L’insensé qui n’écoute pas, impossible pour lui d’acquérir aucun bien ; il confond connaissance et ignorance, bénéfique et nuisible. Il commet toute sorte d’actes affreux dont on lui fait grief chaque jour ; il vit de ce dont on meurt, et ce qui est maudit est sa nourriture. Son comportement est là, au su des magistrats, lui qui meurt tout en vivant chaque jour ; car on négligera ses actes du fait du nombre de méfaits qui pèsent sur lui chaque jour.

 

V

Perpétuer le maât

Le fils qui sait écouter est un suivant d’Horus, c’est bon pour lui d’avoir écouté ; il atteint dans sa vieillesse l’état de révéré, lui qui récite la même chose à ses enfants. Renouvelant l’enseignement de son père, chaque homme est enseigné selon ses actes ; il le récitera auprès de ses enfants, qui le rediront à leurs enfants. Sers de modèle, ne donne pas prise à la critique, accrois la maât pour que vivent tes enfants. À la première occasion qui se présentera, relevant de l’injustice, les gens qui verront diront que c’est semblable à ce vers-là ; ceux qui entendront diront que c’est semblable à ce vers-là, également.

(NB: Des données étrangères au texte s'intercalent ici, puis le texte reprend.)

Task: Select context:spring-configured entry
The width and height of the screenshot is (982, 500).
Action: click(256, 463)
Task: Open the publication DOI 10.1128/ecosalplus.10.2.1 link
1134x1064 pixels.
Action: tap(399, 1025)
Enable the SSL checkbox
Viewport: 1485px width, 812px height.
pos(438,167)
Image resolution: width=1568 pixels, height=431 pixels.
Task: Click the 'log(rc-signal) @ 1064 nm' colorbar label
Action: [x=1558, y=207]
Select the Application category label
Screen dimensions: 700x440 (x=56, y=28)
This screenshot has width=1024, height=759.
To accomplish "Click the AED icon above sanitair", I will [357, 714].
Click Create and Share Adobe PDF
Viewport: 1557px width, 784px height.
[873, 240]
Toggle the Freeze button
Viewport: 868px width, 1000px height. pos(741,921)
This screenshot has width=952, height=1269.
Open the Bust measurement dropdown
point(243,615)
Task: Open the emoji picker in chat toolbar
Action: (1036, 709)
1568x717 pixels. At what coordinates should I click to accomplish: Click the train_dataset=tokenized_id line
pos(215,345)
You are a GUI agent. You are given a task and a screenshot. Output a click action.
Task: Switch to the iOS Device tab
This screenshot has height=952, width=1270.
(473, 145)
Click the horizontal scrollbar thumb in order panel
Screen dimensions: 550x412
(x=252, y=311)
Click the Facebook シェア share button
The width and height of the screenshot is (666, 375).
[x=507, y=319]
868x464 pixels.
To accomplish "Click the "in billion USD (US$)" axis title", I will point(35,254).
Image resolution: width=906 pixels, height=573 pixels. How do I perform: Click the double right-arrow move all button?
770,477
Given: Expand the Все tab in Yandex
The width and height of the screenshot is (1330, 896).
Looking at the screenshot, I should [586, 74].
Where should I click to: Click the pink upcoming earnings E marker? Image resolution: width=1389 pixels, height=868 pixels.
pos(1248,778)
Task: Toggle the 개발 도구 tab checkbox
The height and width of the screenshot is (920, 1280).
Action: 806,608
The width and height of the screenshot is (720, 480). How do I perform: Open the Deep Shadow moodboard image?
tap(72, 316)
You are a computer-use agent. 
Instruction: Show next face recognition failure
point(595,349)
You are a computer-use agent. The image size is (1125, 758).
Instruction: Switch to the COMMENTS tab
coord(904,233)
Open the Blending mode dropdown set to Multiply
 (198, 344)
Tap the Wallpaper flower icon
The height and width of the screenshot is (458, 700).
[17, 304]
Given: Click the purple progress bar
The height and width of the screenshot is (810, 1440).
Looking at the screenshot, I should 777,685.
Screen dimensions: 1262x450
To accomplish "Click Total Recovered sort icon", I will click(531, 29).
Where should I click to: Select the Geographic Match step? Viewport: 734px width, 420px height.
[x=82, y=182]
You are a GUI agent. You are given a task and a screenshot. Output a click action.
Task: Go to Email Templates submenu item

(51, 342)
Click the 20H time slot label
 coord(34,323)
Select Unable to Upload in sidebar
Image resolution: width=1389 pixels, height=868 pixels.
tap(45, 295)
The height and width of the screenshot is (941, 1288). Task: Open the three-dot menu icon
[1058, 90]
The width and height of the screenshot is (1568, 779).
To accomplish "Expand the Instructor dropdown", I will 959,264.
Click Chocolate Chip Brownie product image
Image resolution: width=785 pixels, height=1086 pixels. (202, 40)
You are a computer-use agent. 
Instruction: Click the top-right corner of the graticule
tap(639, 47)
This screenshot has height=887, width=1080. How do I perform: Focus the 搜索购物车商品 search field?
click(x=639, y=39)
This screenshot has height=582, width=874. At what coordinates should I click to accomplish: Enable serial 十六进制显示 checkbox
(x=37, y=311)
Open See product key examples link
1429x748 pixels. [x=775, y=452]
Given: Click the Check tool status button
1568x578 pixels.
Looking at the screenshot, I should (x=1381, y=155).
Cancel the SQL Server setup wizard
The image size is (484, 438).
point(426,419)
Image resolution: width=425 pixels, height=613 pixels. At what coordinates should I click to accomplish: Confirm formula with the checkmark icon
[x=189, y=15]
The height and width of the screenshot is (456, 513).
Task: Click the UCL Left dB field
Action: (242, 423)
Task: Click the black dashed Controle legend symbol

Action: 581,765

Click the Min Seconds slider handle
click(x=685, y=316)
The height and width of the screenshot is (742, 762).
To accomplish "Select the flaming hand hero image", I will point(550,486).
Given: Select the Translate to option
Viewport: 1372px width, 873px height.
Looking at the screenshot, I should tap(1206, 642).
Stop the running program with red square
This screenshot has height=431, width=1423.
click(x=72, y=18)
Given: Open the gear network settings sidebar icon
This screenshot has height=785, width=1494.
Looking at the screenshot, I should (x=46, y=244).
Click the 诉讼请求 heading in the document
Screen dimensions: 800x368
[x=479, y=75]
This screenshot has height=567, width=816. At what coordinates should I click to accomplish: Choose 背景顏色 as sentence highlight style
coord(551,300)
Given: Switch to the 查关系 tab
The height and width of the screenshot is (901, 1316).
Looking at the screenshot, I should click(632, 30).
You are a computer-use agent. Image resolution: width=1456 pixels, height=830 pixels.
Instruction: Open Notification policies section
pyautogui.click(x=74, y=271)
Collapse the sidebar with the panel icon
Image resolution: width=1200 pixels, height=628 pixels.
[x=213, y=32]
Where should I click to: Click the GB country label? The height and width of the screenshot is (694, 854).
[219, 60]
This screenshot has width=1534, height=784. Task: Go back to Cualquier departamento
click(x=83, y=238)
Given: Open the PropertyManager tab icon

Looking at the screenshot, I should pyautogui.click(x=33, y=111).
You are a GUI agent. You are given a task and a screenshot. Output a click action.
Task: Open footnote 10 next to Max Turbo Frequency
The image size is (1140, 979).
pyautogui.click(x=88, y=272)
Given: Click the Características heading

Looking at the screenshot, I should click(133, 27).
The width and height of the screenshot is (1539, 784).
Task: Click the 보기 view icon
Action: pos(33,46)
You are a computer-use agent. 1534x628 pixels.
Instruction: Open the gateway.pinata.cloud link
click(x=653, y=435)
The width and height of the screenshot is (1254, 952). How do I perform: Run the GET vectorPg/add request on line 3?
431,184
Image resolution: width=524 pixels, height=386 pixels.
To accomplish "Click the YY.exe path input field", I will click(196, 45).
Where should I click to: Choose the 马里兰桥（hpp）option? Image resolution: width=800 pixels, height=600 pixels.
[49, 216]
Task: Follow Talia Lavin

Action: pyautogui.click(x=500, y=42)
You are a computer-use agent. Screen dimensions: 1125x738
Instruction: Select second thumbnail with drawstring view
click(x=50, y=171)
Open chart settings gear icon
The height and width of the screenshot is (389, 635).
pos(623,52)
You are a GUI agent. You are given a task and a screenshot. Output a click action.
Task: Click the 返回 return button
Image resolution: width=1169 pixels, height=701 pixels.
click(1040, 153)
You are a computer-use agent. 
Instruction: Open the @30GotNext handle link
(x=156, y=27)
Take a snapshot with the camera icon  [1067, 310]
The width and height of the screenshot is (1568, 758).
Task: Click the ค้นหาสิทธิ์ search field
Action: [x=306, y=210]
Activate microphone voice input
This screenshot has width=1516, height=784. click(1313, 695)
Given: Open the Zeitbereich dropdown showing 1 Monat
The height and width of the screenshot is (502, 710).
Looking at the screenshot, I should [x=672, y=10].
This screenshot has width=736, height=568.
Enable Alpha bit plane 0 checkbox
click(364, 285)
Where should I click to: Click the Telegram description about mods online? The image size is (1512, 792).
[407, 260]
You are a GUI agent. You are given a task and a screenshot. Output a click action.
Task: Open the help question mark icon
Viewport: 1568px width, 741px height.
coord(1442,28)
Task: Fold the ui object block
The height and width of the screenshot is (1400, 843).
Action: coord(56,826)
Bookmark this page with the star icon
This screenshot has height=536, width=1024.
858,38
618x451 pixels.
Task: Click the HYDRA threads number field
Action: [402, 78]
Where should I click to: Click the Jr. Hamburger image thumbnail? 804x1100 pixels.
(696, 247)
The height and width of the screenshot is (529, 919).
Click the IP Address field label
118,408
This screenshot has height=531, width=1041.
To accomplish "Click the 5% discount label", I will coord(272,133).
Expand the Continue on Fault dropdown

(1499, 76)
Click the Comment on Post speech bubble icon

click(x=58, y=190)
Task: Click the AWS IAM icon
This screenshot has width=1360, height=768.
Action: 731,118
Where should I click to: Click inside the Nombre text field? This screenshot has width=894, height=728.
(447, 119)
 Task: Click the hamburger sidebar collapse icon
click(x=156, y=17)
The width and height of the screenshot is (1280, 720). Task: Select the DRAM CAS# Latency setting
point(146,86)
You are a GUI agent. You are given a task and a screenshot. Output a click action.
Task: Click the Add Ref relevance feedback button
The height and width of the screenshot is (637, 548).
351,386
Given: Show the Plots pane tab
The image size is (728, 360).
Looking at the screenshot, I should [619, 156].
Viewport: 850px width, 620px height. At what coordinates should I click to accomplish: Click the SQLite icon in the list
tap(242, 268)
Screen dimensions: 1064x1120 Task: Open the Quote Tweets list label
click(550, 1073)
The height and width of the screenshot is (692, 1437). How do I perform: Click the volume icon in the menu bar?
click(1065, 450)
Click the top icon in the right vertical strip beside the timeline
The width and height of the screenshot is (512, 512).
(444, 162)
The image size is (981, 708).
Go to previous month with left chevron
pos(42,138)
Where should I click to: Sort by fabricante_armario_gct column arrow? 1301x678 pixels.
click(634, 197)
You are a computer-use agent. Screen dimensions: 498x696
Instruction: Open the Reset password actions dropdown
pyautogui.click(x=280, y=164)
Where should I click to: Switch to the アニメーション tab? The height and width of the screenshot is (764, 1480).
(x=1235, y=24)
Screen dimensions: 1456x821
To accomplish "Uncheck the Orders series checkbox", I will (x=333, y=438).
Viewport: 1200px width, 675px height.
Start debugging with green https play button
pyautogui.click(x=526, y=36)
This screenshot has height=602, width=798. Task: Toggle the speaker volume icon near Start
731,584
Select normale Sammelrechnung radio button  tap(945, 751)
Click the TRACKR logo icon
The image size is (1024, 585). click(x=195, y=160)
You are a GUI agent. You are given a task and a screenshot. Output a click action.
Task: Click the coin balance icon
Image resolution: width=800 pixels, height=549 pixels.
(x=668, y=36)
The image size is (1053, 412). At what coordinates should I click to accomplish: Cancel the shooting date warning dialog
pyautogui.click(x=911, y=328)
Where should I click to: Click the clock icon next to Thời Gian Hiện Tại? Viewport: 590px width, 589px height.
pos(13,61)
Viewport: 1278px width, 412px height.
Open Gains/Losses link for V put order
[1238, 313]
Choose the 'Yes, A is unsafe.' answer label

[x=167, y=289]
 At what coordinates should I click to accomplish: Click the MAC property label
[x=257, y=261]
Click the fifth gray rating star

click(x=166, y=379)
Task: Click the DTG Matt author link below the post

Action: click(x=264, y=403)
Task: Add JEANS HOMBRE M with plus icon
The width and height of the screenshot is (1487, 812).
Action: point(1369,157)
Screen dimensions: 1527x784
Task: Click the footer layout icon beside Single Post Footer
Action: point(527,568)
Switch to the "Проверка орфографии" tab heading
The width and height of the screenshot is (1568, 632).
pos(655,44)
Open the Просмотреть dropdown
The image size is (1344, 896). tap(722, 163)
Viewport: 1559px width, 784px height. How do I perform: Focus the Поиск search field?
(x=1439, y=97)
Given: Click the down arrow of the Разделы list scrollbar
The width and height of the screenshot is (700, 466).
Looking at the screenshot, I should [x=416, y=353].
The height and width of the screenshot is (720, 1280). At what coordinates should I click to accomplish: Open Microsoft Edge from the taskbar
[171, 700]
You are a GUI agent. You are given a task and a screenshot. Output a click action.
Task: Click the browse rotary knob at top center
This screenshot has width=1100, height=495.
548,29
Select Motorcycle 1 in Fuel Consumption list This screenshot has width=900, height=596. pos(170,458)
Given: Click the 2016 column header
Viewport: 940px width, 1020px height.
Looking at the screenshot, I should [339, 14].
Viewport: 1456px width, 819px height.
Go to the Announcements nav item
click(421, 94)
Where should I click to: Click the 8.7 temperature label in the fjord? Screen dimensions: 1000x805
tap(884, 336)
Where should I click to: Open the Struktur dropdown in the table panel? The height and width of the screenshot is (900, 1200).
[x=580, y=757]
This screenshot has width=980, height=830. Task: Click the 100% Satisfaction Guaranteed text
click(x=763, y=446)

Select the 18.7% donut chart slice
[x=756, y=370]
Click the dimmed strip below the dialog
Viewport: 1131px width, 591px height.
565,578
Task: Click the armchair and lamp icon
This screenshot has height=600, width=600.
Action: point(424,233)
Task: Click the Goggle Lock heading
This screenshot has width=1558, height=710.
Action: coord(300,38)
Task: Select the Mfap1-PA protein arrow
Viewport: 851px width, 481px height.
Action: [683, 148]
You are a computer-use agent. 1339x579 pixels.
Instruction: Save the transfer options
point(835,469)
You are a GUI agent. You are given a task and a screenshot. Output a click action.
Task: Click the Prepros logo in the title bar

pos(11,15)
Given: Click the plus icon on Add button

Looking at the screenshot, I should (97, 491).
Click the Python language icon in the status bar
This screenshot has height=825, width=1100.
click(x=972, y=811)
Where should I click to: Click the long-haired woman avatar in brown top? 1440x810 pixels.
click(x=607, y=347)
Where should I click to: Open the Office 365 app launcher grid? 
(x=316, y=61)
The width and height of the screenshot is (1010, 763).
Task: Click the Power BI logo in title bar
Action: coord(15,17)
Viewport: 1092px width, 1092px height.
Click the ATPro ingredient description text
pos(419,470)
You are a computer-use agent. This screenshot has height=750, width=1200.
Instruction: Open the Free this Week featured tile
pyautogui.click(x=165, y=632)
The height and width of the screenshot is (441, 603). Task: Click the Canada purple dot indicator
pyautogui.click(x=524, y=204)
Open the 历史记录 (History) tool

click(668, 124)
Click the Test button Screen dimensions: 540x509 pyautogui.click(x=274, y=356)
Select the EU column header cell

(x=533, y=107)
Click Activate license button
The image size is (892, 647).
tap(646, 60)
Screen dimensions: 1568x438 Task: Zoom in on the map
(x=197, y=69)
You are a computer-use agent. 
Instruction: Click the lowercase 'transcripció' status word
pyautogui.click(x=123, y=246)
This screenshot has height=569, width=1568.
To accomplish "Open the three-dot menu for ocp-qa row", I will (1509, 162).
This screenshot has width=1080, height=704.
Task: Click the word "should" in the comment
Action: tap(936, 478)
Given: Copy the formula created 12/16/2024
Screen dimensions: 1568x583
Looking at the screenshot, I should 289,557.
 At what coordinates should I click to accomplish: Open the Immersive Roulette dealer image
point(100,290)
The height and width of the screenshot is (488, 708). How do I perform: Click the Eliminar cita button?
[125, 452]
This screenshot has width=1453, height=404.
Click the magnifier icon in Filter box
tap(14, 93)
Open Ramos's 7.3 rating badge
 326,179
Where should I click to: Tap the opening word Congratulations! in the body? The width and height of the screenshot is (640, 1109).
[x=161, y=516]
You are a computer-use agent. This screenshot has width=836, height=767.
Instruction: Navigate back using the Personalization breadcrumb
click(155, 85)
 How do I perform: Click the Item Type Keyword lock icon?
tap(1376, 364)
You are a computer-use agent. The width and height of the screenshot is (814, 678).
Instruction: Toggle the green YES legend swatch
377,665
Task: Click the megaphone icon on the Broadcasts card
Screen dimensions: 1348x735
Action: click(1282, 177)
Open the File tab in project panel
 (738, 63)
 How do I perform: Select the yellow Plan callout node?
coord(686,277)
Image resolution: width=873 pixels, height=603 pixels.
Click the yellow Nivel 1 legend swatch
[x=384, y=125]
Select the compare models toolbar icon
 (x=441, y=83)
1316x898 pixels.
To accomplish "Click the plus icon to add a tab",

Chacun voit que ce sont eux qui pacifient la multitude, et la richesse n’aboutit à rien sans eux. N’intervertis pas les mots, ne mets pas l’un à la place de l’autre. Garde-toi de détendre les mailles, évite qu’un savant ne dise : « Écoute donc ! », si tu désires être bien établi dans la bouche de ceux qui auditionnent. Tu ne t’exprimeras qu’après avoir accédé au savoir-faire d’un expert ; en t’exprimant de manière parfaite, tous tes avis seront considérés.

 

VI

Être un bon magistrat

Enfouis ta pensée, contrôle ta parole : tu seras reconnu parmi les magistrats. Montre-toi d’une exactitude totale envers ton seigneur, agis pour lui faire dire : « C’est le fils de celui-là ! », pour faire dire à ceux qui l’apprendront : “Favorisé celui pour qui il a été enfanté !” Fais preuve de retenue au moment où tu t’exprimes, tu ne prononceras que des paroles calculées, si bien que les magistrats qui entendront diront : “Beau ce qui sort de sa bouche !”.

 

Conclusion

Ptahhotep, ministre exemplaire du roi

Agis selon tout ce que je te dis, heureux celui qui a reçu l’enseignement de son père ; issu de lui, de son corps, il était encore dans le ventre quand il lui a parlé ! Mais ce qu’il aura fait sera plus important que ce qui lui aura été dit ; vois, le bon fils que donne le dieu, qui sera allé au-delà de ce qui lui aura été dit, auprès de son seigneur, pratique la maât, sa conscience ayant agi selon son rang. Tandis que tu me rejoindras, ton corps intègre, le roi étant satisfait de tout ce qui est advenu, tu obtiendras des années de vie, et ce que j’ai fait sur terre ne s’évanouira pas. J’ai obtenu cent dix ans de vie, que m’a accordés le roi, mes faveurs surpassant celles de mes prédécesseurs, pour avoir pratiqué la maât [justice] pour le roi, jusqu’à la place de la vénération.